Daarnaast komen in de handreiking voorbeelden van de berekening van de waarde van een verhuurde woning in box 3 aan bod. Tot slot gaat de handreiking in op de uitwerking van de Hoge Raad van 3 april 2015, nummer 13/04247. Hieruit blijkt dat soms toch de werkelijke waarde kan worden aangehouden.

Inleiding
In artikel 5.19, lid 1 van de Wet inkomstenbelasting 2001 (hierna: Wet IB 2001) staat dat voor bezittingen en schulden in box 3 de waarde in het economische verkeer moet worden aangegeven. Vanaf 2010 geldt voor de waarde van woningen in box 3 de WOZ-waarde. Dit is vastgelegd in artikel 5.20, lid 1 van de Wet IB 2001. Bij verhuurde woningen die vallen onder huurbescherming, heeft de verhuur een waardedrukkend effect op de WOZ-waarde. Bij het bepalen van de waarde van een verhuurde woning in box 3, wordt daarom rekening gehouden met een ‘leegwaarderatio’ (artikel 5.20, lid 3 van de Wet IB 2001).

Hierna leest u:

  • wanneer sprake is van huurbescherming en wanneer niet
  • wat het begrip ‘leegwaarderatio’ betekent
  • hoe u de waarde berekent van een verhuurde woning die valt onder huurbescherming
  • voorbeelden van de berekening van de waarde in box 3 van een verhuurde woning met huurbescherming, hoe u moet omgaan met een onzakelijke huurprijs, de verhuur van een zelfstandig deel van een groter gebouw, gedeeltelijke verhuur van de woning en leegstand tijdens het kalenderjaar.

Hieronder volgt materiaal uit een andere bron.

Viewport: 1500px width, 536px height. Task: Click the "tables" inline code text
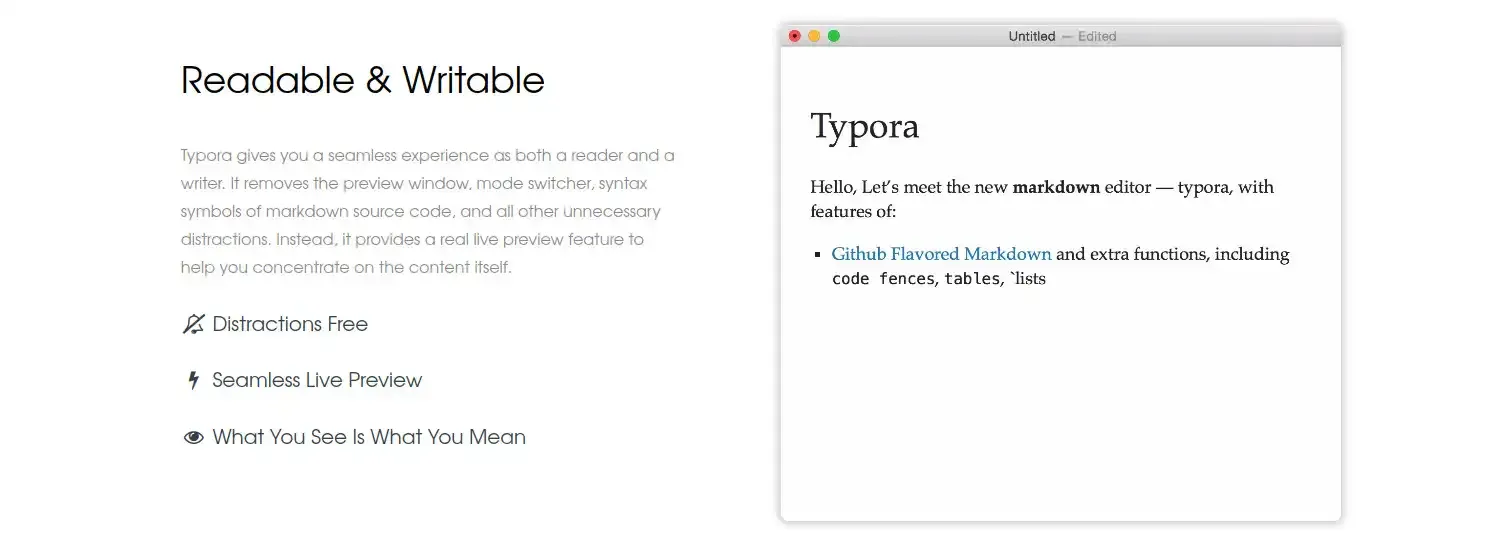tap(971, 279)
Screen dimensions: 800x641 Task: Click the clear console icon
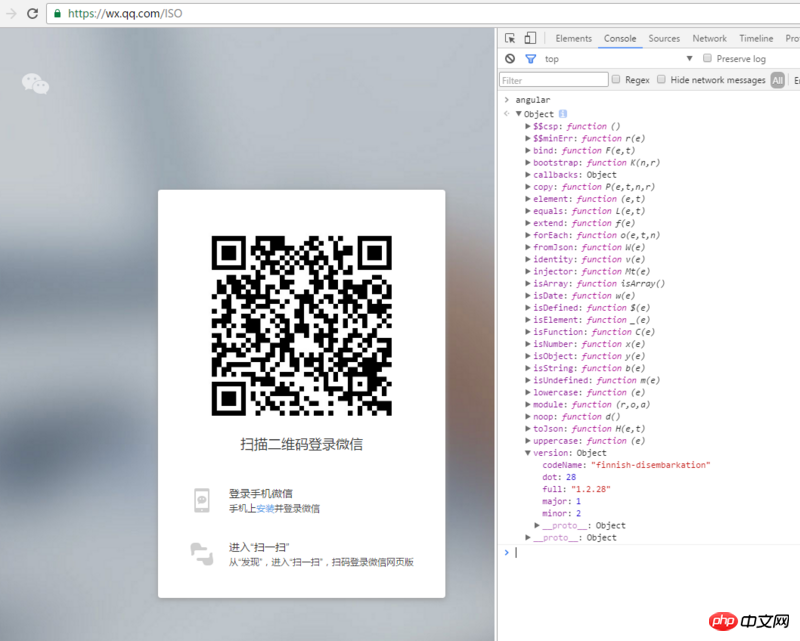tap(510, 59)
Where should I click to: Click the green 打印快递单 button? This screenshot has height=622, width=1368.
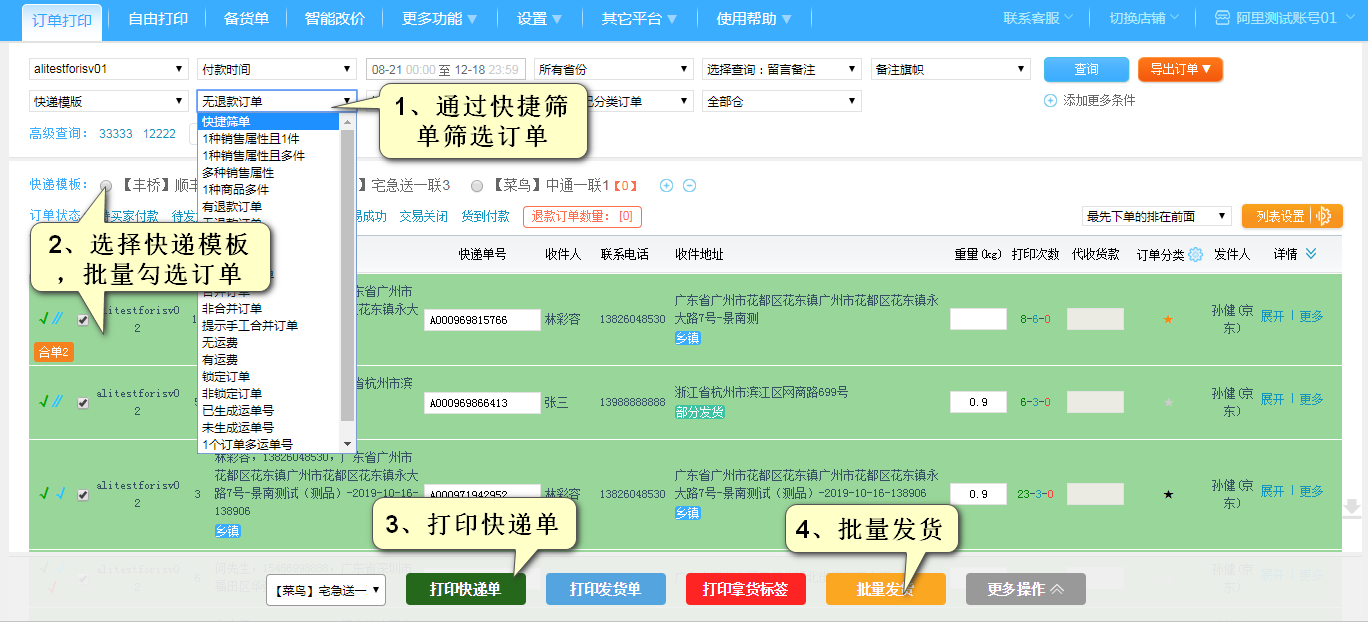click(x=465, y=589)
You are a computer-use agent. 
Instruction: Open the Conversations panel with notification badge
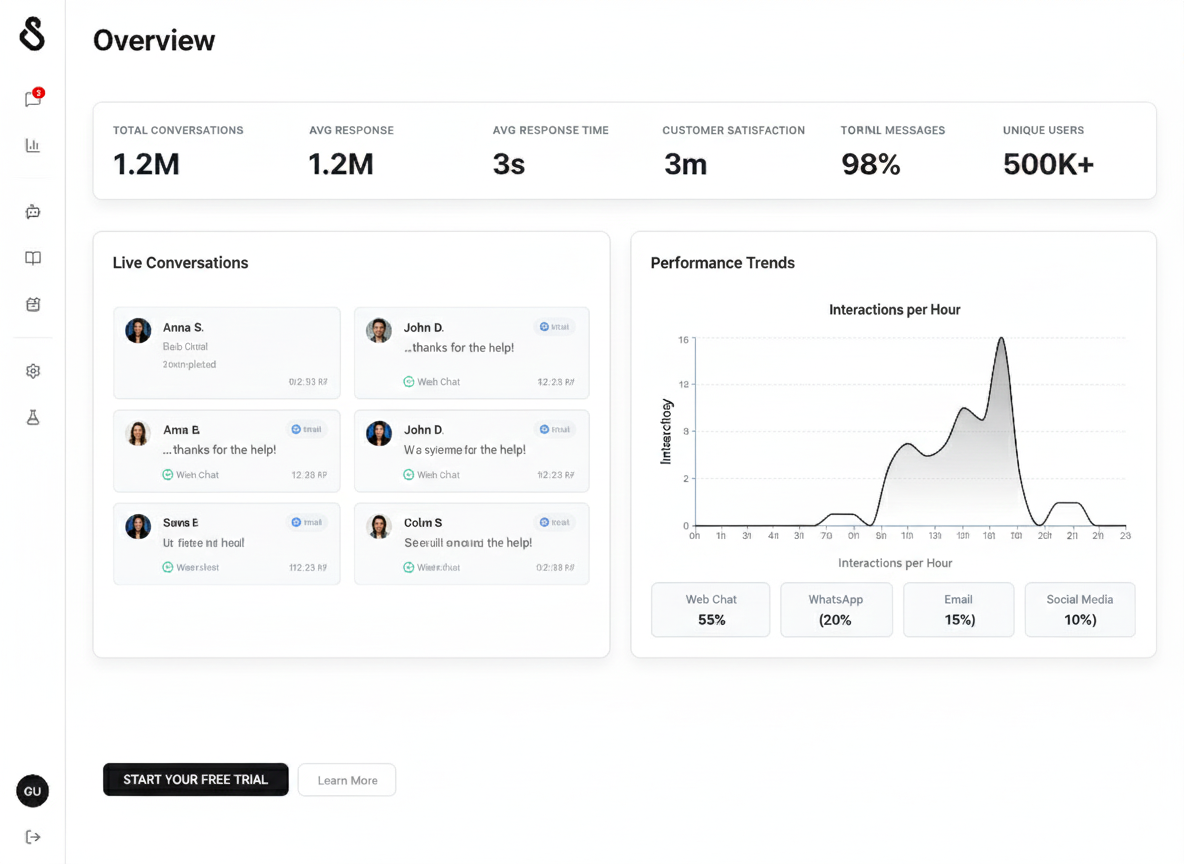coord(32,97)
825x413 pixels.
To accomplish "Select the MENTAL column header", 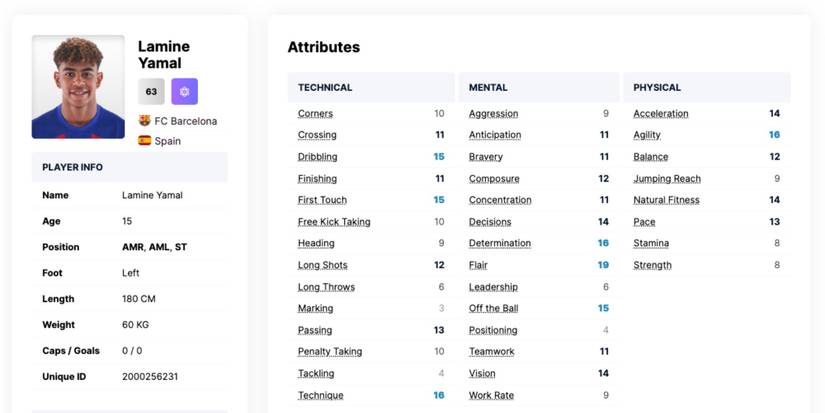I will pos(488,88).
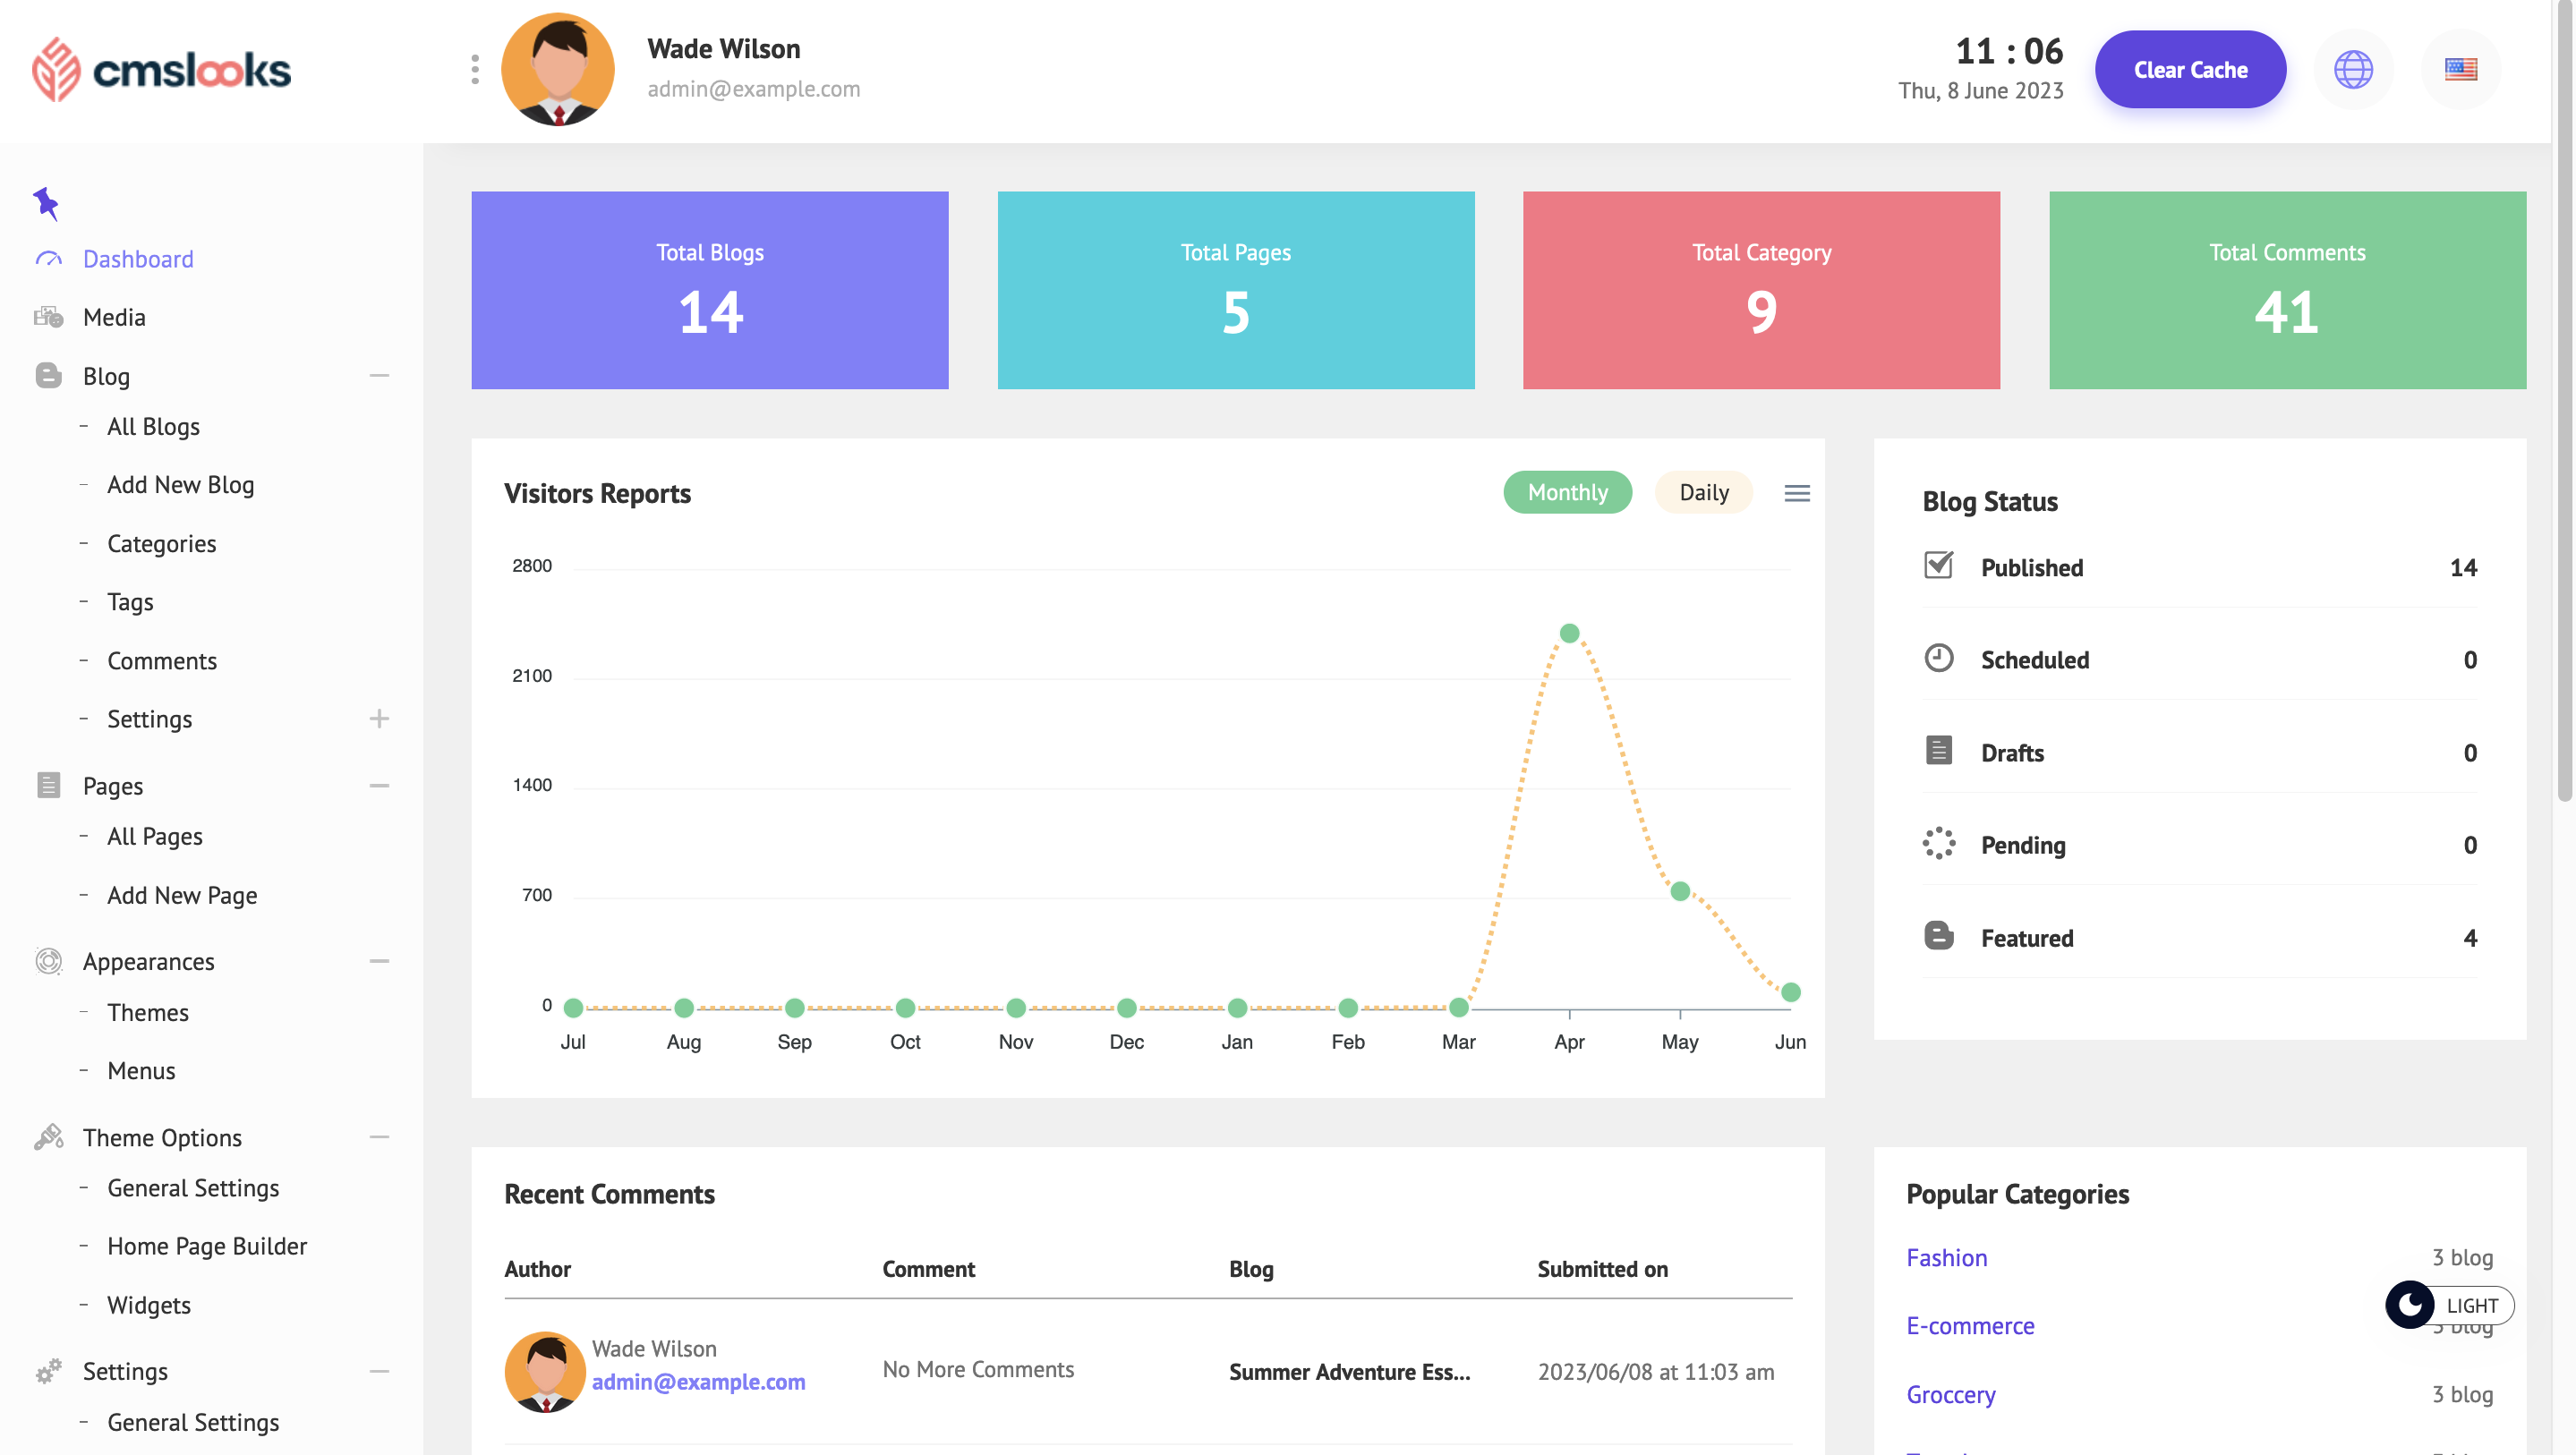Viewport: 2576px width, 1455px height.
Task: Open the Visitors Reports hamburger menu
Action: pos(1796,493)
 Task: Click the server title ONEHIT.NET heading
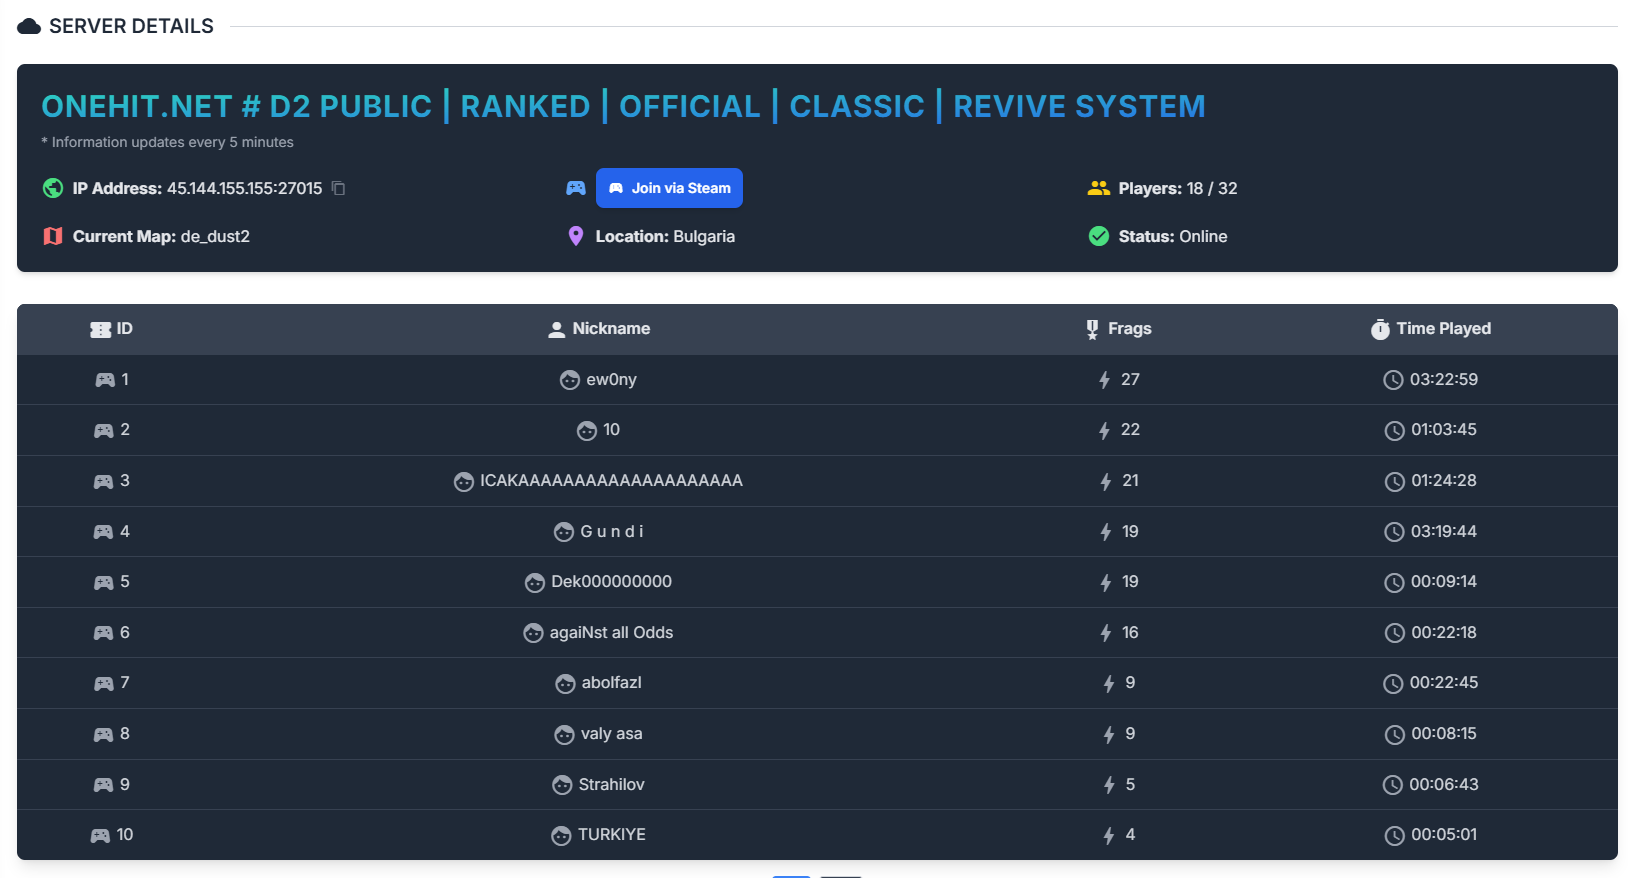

Tot slot gaan we in op de uitwerking van de uitspraak van de Hoge Raad van 3 april 2015, nummer 13/04247. Hieruit blijkt dat soms toch de werkelijke waarde kan worden aangehouden.

Huurbescherming
Om te beoordelen of bij verhuur van een woning sprake is van huurbescherming, wordt aansluiting gezocht bij het Burgerlijk Wetboek (hierna: BW). Om te kunnen spreken van huurbescherming, moet de verhuursituatie vallen onder afdeling 5 van titel 4 van boek 7 van het Burgerlijk Wetboek (hierna BW). Om hieronder te vallen mag de verhuur niet naar zijn aard slechts van korte duur zijn (artikel 7:232, lid 2 van het BW).[1] Artikel 7:232, lid 2 van het BW geldt alleen voor situaties waarin het meteen duidelijk is dat er geen sprake is van huurbescherming. Je kunt hierbij denken aan de verhuur van een vakantiewoning.[2]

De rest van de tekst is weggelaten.